Barbara Müller

Personal information
- Born: Barbara Reichel 29 September 1937 (age 88)

Sport
- Sport: Rowing
- Club: SCW DHfK Leipzig

Medal record
Women's rowing
Representing East Germany
| Bronze medal – third place | 1960 London | Coxed four |
| Silver medal – second place | 1961 Prague | Eight |
| Silver medal – second place | 1962 East Berlin | Eight |
| Silver medal – second place | 1963 Moscow | Eight |
| Gold medal – first place | 1964 Amsterdam | Eight |

= Barbara Müller (rower) =

East German rower (born 1937)

Barbara Müller ( Reichel; born 29 September 1937), is a rower who represented East Germany in the 1960s. She was later a rowing coach for SG Dynamo Potsdam.

==Rowing career==

Reichel was born in 1937. She started for SCW DHfK Leipzig and at the 1957 East German national championships she came third with the women's eight. A year later, she again came third at the nationals. At the 1959 nationals, she came second. In 1959, she also competed in the coxed quad scull and that team came second. At the 1960 East German national championships she came first with the coxed four. That team was sent to the 1960 European Rowing Championships in London where they won a bronze medal, beaten by the teams from the Soviet Union and from Romania. At the 1961 East German national championships she became national champion with both the coxed four and the women's eight. The women's eight, made up solely of rowers from SCW DHfK Leipzig, was sent to the 1961 European Rowing Championships in Prague, Czechoslovakia, where they won silver. In December 1961, seven of the eight rowers were given a Master of Sport award (Gisela Schirmer and their coxswain missed out). The 1962 East German national championships were held on the Grünau Regatta Course and Reichel defended both her titles. The 1962 European Rowing Championships were held at the same venue a month later and Reichel was again part of the women's eight that came second.
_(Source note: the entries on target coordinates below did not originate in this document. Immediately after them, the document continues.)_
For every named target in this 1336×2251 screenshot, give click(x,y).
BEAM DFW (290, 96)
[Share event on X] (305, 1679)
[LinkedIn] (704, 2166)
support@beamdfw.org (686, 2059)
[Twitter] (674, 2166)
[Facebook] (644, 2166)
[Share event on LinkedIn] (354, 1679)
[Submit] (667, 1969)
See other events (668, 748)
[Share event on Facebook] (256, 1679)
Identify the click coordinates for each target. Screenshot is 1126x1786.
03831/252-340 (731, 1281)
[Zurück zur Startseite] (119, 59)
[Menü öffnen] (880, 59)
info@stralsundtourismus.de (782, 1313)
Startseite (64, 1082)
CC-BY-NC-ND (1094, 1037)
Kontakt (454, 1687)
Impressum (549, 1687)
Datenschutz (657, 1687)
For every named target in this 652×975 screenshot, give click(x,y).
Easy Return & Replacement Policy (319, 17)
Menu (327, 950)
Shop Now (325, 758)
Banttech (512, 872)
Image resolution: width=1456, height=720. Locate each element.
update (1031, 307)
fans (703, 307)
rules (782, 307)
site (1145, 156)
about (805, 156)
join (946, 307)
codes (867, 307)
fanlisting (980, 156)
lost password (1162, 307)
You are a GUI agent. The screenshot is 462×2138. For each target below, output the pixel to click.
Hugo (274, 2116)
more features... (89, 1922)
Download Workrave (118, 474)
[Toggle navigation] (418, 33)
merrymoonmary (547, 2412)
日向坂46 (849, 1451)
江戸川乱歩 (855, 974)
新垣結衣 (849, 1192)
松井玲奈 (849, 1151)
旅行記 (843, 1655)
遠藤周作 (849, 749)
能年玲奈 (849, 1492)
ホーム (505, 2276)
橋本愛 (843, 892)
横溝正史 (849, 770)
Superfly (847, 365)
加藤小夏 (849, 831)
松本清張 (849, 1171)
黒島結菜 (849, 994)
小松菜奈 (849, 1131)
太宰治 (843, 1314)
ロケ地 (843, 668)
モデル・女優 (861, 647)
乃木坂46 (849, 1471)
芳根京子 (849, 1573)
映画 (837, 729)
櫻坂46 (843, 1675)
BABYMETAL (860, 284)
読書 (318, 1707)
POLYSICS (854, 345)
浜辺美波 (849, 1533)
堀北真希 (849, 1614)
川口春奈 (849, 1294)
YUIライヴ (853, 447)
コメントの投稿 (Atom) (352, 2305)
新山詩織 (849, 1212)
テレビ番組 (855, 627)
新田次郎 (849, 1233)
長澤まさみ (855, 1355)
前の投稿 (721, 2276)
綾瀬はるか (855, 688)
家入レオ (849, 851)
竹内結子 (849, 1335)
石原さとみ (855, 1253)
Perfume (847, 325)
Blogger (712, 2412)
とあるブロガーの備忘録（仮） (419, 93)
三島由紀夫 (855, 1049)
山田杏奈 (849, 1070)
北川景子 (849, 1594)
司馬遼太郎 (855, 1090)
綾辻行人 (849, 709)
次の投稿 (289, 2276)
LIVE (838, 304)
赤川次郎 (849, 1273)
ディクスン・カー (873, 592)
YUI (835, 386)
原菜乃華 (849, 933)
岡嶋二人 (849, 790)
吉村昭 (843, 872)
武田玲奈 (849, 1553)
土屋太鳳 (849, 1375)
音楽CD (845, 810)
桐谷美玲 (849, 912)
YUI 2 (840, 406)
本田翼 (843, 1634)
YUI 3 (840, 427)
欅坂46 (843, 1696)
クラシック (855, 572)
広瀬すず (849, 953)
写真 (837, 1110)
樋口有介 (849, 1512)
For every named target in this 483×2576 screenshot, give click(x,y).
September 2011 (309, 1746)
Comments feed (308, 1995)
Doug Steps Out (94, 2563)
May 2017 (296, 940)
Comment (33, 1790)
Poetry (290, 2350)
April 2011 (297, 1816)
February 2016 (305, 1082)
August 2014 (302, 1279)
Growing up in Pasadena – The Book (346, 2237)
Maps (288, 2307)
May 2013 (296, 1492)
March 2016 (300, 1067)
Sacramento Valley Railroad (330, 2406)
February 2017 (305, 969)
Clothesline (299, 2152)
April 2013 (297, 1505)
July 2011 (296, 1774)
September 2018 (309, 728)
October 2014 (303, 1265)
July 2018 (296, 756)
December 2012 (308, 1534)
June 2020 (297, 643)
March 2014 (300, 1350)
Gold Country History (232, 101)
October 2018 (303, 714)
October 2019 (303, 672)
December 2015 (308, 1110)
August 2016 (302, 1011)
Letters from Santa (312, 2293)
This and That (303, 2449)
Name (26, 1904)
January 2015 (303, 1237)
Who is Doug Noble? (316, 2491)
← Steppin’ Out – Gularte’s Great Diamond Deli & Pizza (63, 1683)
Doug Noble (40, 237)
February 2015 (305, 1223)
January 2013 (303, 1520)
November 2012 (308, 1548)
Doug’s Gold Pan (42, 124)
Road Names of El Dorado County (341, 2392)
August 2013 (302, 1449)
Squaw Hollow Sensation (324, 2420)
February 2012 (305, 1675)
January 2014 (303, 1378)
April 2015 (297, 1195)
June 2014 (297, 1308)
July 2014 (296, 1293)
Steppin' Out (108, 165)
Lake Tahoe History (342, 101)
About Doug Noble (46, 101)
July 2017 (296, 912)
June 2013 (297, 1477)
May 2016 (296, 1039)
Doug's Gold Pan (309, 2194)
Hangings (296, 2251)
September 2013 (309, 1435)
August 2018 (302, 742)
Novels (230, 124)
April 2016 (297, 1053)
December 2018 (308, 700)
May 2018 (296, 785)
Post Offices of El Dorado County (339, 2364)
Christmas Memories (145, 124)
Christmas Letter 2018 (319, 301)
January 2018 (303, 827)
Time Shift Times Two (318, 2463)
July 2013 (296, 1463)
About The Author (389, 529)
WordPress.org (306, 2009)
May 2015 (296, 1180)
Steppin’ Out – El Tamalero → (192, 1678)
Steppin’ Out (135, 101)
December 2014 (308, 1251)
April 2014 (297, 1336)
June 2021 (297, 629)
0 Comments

From the 1963 season, Müller competed under her married name. At the national championships, the women's eight was made from a composite crew from TSC Berlin and SCW DHfK Leipzig. Müller remained part of this team and secured the title without there being any opposition. She was part of the first team of Leipzig rowers that formed a coxed four and they came fourth, with the second Leipzig team beating them for second place. At the 1963 European Rowing Championships in Moscow, the composite eight was narrowly beaten by the team from the Soviet Union; in fact the Soviet rowers took out all six gold medals available to female rowers. At the 1964 national championships, the women's eight returned to be made up of club teams and Müller's team took out the title. With the coxed four, Müller won her second national title that year. For the 1964 European Rowing Championships in Amsterdam, a composite team made up of Leipzig and TSC Berlin rowers was formed and this year, they took out the European title and displacing the favourite team from the Soviet Union to second. Müller retired from competitive rowing at the end of the season.

==Coaching career==

Müller worked as a rowing coach in Brandenburg an der Havel after her international career. She coached the coxed quad scull team that won gold at the 1973 European Rowing Championships in Moscow. In January 1974, she was awarded Honoured Master of Sport for her coaching success. In changed composition with two rowers and the cox replaced, her coxed quad scull won gold at the (for women) inaugural 1974 World Rowing Championships. In November 1974, she was awarded a Patriotic Order of Merit in bronze (third class). As a coach for SG Dynamo Potsdam, she was awarded Banner of Labor in second class in September 1976.

Müller trained Martina Schröter and Roswietha Zobelt.